══ DATA TO USE

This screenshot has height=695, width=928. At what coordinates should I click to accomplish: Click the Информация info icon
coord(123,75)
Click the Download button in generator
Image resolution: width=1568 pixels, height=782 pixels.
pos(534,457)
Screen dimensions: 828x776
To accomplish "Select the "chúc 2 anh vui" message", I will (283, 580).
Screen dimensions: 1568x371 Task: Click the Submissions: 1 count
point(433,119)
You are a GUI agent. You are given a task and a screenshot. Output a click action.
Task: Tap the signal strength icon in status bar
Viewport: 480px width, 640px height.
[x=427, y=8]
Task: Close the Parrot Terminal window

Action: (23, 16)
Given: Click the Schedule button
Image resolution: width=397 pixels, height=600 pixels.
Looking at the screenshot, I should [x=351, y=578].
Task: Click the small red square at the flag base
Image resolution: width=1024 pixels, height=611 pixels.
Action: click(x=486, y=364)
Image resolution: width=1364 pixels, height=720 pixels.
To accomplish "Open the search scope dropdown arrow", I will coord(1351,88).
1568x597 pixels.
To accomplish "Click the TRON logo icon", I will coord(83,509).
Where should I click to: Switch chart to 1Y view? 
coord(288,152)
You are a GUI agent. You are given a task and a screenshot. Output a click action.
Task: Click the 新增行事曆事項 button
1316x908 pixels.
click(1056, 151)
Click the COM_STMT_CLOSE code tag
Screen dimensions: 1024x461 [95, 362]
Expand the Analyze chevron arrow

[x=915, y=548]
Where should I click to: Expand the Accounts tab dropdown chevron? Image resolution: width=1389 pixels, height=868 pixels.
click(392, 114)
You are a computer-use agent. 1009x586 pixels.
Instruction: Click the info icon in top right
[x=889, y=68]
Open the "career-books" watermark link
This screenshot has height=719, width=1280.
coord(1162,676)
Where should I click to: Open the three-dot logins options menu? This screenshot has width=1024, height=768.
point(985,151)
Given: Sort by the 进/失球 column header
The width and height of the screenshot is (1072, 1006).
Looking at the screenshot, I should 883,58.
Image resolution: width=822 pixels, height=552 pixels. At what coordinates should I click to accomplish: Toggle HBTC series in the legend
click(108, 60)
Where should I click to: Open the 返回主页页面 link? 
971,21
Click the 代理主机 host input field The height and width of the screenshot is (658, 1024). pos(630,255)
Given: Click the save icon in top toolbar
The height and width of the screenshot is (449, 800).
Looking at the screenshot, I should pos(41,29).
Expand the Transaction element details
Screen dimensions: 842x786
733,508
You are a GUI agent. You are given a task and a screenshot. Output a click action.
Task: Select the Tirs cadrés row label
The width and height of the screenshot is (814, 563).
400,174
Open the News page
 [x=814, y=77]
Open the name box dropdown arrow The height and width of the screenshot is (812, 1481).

════

### TASK TO COMPLETE
Some of the data mentions "Select". Copy every line where it does.

### RESPONSE
To accomplish "Select the "chúc 2 anh vui" message", I will (283, 580).
Task: Select the Tirs cadrés row label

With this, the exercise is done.